→ SUPPLIED PASSAGE:
↓↓↓

Originally Posted by
Skyblade
Does that eight hours include the resetting after deaths and the exploration of miles of repetitive dungeon? Or is it actually about thirty hours in that it starts to explain what's going on?
We are talking about pacing of the action here. And both Nocturne and SMT IV threw me into the action so fast (and the action was of such annoying difficulty), that I never cared enough to bother with the rest of the game.
This is the problem with jumping right into the action. If there's too much action (and especially if the action is too hard), then it becomes a block to the rest of the story. And if that action comes BEFORE the story, then the player has absolutely no reason to continue.
"Oh, hey, there's all the awesome story, you just have to wade through twenty hours of boring, repetitive, and difficult combat to get to it!"

↑↑↑

→ RECORDED INFORMATION:
↓↓↓

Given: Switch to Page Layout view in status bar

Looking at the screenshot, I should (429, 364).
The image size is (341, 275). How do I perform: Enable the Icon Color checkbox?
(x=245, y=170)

↑↑↑

→ EXERCISE INSTRUCTIONS:
1/ In the forum post about game pacing, which two games does the writer say threw them into the action too fast?
2/ Copy out the part of the forum post on game pacing from "This is the" to "reason to continue.".

→ RESULTS OF THE EXERCISE:
1/ Nocturne and SMT IV.

2/
This is the problem with jumping right into the action. If there's too much action (and especially if the action is too hard), then it becomes a block to the rest of the story. And if that action comes BEFORE the story, then the player has absolutely no reason to continue.